Tras la renuncia de Lyon, David Venturella fue elegido como director interino de la agencia, con un perfil más moderado y próximo a Mullin. Venturella es un hombre experimentado con más de 30 años trabajando en labores de control de la inmigración en el área de Chicago y en otros cargos federales. En 2012 se fue al sector privado para trabajar en una empresa que gestiona prisiones privadas, GEO Group, donde escaló hasta convertirse en vicepresidente ejecutivo. Casualmente, esta empresa gestiona un tercio de los detenidos por el ICE. La compañía también ha formado parte de la estrategia de deportaciones masivas del DHS, con el que ha firmado la construcción de tres grandes centros de detención por varios cientos de millones.
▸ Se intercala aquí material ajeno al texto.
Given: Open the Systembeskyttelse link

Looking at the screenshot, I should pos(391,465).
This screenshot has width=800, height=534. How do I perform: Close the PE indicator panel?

La última pieza de este puzle es Lance Schroyer, un exagente de la policía estatal de Oklahoma, nominado por el presidente Trump para que dirija el ICE. Schroyer es también conocido de Mullin, con quien mantiene buena relación porque ambos son del mismo Estado. Cuando Schroyer sea nominado por el Congreso, Venturella se convertirá en el director adjunto, según avanzó Mullin.

El secretario elogió la nominación de Schroyer el mes pasado y destacó que el funcionario ha impulsado en Oklahoma los acuerdos 287(g), el programa federal para firmar convenios con agencias policiales estatales y locales por los que se delegan competencias en áreas migratorias. Esta es la estrategia seguida por Mullin para quitar al ICE del foco mediático y, aun así, cumplir con el objetivo de Trump de llevar a cabo la mayor deportación de la historia.
Schroyer aspira a convertirse en el primer director del ICE nominado por el Congreso desde 2017. Desde entonces, el Senado no ha confirmado a ningún cargo para esta agencia por las dudas sobre su desempeño. Así que el ICE ha estado dirigido por directores interinos durante casi la última década.
Por último, Mullin ha nombrado a Rosario Pete Vázquez como jefe de la Patrulla Fronteriza de EE UU, la agencia federal responsable de proteger las fronteras del país, que ahora también participa en los despliegues de fuerzas que se han llevado a cabo en varias ciudades, incluyendo Minneapolis. Sus agentes estuvieron envueltos en la muerte de Alex Pretti, el joven enfermero que falleció por los disparos de efectivos de la Patrulla Fronteriza mientras defendía a una manifestante a principios de año.
Vásquez, de origen hispano, tiene 26 años de experiencia en distintas funciones de la Patrulla Fronteriza. Graduado de la Unidad de Búsqueda, Trauma y Rescate de la agencia, ha desempeñado varios puestos dentro del organismo. No está exento de polémica. Ha sido acusado de extralimitarse en sus funciones para cumplir la agenda antiinmigración de Trump y por acelerar sus procesos de contratación sin suficientes revisiones de antecedentes.